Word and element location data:
————————
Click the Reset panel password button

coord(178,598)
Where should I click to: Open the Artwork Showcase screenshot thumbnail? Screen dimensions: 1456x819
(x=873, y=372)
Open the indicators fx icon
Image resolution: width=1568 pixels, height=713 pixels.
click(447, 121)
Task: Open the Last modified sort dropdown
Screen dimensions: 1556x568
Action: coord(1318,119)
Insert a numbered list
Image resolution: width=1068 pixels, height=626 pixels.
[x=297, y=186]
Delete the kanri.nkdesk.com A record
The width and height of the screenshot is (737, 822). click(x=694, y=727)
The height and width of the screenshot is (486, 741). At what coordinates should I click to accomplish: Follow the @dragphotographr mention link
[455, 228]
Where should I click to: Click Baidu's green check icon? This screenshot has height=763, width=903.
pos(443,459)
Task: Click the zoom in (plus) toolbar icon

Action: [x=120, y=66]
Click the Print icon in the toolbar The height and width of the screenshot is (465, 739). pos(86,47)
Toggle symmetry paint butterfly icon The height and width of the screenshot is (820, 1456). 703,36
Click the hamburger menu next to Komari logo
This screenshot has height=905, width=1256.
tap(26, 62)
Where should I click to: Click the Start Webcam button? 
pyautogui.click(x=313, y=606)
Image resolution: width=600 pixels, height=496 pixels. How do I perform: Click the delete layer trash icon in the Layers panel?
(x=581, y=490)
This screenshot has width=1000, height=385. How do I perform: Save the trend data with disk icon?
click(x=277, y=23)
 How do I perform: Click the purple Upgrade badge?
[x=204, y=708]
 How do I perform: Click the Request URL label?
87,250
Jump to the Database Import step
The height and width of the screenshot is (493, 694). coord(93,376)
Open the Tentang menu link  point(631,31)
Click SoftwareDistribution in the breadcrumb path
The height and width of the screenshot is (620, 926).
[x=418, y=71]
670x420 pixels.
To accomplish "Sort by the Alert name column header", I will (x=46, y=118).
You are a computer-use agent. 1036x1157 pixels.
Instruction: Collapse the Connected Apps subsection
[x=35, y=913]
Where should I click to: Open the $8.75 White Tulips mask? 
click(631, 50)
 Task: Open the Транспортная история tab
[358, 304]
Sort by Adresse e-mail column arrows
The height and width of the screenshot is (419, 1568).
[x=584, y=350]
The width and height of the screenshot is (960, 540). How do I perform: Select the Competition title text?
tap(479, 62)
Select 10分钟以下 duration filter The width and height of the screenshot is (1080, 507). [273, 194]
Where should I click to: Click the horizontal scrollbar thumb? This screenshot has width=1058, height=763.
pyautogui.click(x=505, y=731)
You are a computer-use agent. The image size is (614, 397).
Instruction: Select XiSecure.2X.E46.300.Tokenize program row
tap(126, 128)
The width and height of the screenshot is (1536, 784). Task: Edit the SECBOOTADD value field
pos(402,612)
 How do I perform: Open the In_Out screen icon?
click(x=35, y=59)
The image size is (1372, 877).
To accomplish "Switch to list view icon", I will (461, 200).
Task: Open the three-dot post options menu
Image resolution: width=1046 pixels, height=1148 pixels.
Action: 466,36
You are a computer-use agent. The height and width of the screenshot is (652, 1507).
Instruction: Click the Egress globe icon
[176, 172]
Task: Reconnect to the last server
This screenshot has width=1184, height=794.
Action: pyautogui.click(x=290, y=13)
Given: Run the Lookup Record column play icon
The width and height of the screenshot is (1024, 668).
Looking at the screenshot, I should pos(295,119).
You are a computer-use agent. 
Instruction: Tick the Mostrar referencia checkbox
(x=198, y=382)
————————
Task to carry out
Update the lines from the line with "The image size is (1372, 877)." to the line with "Action: 466,36", replacing "three-dot" with "ellipsis" and leaving everything else unchanged.

Solution for this exercise
The image size is (1372, 877).
To accomplish "Switch to list view icon", I will (461, 200).
Task: Open the ellipsis post options menu
Image resolution: width=1046 pixels, height=1148 pixels.
Action: 466,36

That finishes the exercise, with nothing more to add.